§ **Your instructions**
Please copy out the following lines word for word, beginning at the line that contains "will pyautogui.click(x=206, y=464)." and stopping after the line that contains "will (x=217, y=121).".

§ **Records for processing**
## start

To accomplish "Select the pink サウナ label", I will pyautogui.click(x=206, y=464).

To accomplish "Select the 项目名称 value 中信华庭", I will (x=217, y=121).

## end
## start

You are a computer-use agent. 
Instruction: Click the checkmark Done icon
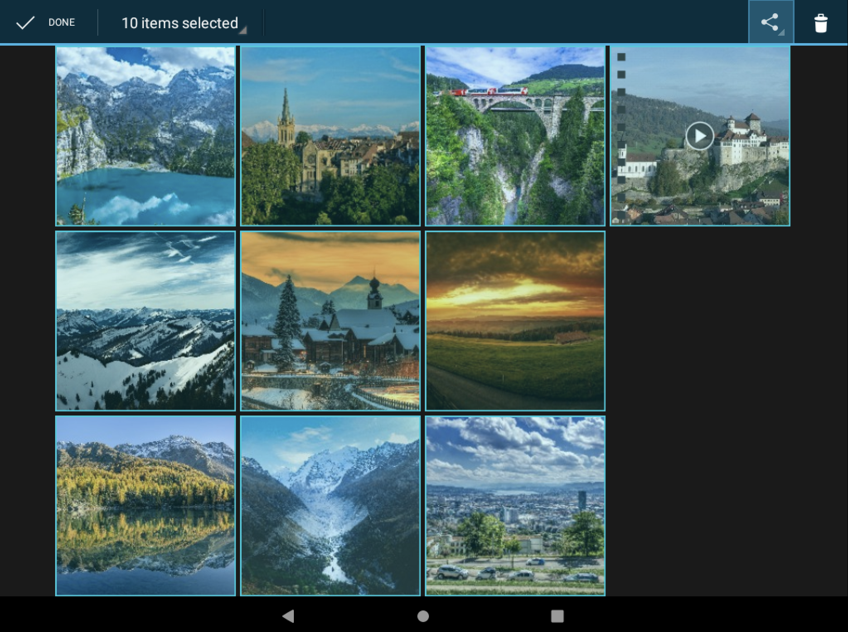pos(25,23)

## end
## start

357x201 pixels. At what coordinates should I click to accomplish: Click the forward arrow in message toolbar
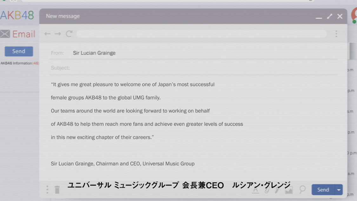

## end

§ **Full solution**
To accomplish "Select the pink サウナ label", I will pyautogui.click(x=206, y=464).

To accomplish "Select the 项目名称 value 中信华庭", I will (x=217, y=121).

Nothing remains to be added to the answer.